The Nifty erased all the day’s gains in late trade and failed to hold above 15,900, which experts say is a crucial level for an uptrend towards 16,000. The index ended a tad lower and formed a Gravestone Doji pattern on the daily charts.
Weakness in IT, pharma, select FMCG and metals stocks dented sentiment. However, buying in banking & financials limited the downside.
A Gravestone Doji is formed when the opening, low and closing prices are at a similar level. The candle has a long upper shadow that depicts a fall from the intraday high and no lower shadow.
Considering the volatile phase and negative advance-decline ratio which appears to have decisively tilted in favour of bears, traders should remain neutral on the long side by avoiding buying the dip in a haste, Mazhar Mohammad, Chief Strategist – Technical Research & Trading Advisory at Chartviewindia.in told Moneycontrol.
India VIX moved up by 1.7 percent from 12.06 to 12.27 levels. Lower volatility indicates a rangebound move but at the same time decline could be bought, Chandan Taparia of Motilal Oswal said.
After opening lower at 15,813.75, the Nifty rebounded immediately after and climbed up to 15,914.20. The index wiped out all gains in late trade to hit an intraday low of 15,801 and closed 16.10 points lower at 15,818.30.
“The failure of the bulls to get past 15,900 levels is emphasising the fact that markets are in a consolidation zone of 15,900 to 15,600 levels. Hence, if today’s indecisive but bearish formation with long upper shadow, which resembles a Gravestone Doji, witnesses a follow-through selling below 15,800 in the next session then ideally markets should eventually slip towards the lower end of the consolidation band,” Mohammad said.
However, in between, the bulls may find some support in the bullish gap area present between 15,762 and 15,738, registered on July 5, and a close below 15,730 will confirm more weakness, he said.
Upsides shall remain capped at 15,900 unless a breakout is witnessed above the said hurdle, which should pave the way for higher targets of 16,300, Mohammad said.

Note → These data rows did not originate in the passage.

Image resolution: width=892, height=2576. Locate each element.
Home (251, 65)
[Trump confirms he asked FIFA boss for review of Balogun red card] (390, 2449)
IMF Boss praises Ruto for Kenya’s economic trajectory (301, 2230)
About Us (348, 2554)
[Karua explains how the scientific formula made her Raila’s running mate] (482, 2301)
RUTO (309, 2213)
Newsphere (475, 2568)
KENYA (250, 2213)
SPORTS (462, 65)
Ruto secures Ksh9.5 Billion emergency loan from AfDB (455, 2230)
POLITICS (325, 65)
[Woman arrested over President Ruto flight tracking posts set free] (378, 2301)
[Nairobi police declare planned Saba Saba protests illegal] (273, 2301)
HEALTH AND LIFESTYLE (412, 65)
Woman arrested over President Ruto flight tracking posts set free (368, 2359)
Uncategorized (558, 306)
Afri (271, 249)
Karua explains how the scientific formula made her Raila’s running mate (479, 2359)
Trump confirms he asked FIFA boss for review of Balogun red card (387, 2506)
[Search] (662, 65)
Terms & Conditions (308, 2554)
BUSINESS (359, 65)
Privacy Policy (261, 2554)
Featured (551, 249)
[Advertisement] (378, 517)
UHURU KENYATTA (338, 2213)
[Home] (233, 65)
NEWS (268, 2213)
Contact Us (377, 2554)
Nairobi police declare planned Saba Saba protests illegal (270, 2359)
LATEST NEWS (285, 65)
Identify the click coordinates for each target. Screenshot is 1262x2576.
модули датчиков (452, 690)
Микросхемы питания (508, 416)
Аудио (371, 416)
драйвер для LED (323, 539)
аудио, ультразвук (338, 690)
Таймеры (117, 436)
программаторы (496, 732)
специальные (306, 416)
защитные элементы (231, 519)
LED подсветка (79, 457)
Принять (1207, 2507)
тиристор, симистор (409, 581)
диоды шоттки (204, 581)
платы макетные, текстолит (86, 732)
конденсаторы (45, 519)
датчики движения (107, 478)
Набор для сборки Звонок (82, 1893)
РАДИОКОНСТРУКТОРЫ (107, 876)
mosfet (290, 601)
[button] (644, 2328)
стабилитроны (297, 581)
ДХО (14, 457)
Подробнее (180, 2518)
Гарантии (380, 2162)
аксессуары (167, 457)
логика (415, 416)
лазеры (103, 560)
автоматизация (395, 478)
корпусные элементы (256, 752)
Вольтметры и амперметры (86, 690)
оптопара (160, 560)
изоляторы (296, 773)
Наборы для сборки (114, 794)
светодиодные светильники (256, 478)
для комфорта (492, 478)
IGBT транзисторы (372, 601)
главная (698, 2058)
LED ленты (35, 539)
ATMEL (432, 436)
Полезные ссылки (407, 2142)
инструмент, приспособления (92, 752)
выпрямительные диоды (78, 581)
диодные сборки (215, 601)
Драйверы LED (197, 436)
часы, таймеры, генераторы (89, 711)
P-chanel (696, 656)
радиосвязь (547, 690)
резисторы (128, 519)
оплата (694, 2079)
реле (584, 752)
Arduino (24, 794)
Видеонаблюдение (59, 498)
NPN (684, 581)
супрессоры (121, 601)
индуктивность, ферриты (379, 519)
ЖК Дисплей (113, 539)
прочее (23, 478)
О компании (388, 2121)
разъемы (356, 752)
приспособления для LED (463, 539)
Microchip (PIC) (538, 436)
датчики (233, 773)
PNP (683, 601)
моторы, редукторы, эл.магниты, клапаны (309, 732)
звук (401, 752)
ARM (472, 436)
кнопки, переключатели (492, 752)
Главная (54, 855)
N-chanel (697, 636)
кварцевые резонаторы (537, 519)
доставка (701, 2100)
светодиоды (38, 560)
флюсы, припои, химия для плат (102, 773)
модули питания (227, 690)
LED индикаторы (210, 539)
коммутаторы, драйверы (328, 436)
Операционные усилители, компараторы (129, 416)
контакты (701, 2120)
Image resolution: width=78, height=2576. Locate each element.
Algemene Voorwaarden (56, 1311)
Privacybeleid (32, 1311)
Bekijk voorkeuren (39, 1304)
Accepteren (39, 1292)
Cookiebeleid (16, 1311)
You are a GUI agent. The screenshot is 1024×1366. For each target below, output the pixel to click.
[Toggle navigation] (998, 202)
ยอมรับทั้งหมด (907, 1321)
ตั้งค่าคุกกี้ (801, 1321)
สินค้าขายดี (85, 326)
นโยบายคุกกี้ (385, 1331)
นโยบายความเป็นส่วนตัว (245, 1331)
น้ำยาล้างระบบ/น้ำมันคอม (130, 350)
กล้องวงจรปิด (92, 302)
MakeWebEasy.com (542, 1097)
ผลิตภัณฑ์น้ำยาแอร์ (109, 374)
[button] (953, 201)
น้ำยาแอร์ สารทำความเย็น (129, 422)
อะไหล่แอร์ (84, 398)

On the options front, maximum Put open interest was seen at 15,500 followed by 15,000 strike, while maximum Call open interest was seen at 16,000 followed by 16,500 strike. Minor Call writing was seen at 16,200 strike, while Put writing was seen at 15,500 then 15,600 strike.
The options data indicates an immediate trading range of 15,600-16,000 for the Nifty in the coming sessions.
The Bank Nifty opened negative at 35,173.60 but the bulls managed to pull the index towards 35,807.45. Slight profit booking was witnessed towards the fag end and the index hit the day’s low of 35,165.55 but the banking index outperformed the broader market. And it finally closed with gains of 367.20 points or 1.04 percent at 35,579.20.
It formed a bullish candle on the daily scale and gave the highest daily close of the last 22 trading sessions.
“Bank Nifty needs to hold above 35,500 to move up towards 36,000 and 36,250 levels while on the downside support is seen at 35,250 and 35,000 levels,” said Chandan Taparia, Vice President | Analyst-Derivatives at Motilal Oswal Financial Services.
On the stocks front, a bullish setup was seen in Ramco Cements, Dr Lalpath Labs, Godrej Consumer Products, Ambuja Cements, UltraTech Cement, HDFC Bank, Bajaj Finance, IndusInd Bank, Tata Steel and Titan Company. Weakness was seen in Tata Motors, Biocon, NMDC, Motherson Sumi Systems, BHEL, Tech Mahindra, SAIL, Glenmark Pharma, TCS, Lupin, HCL Technologies and TVS Motor, he added.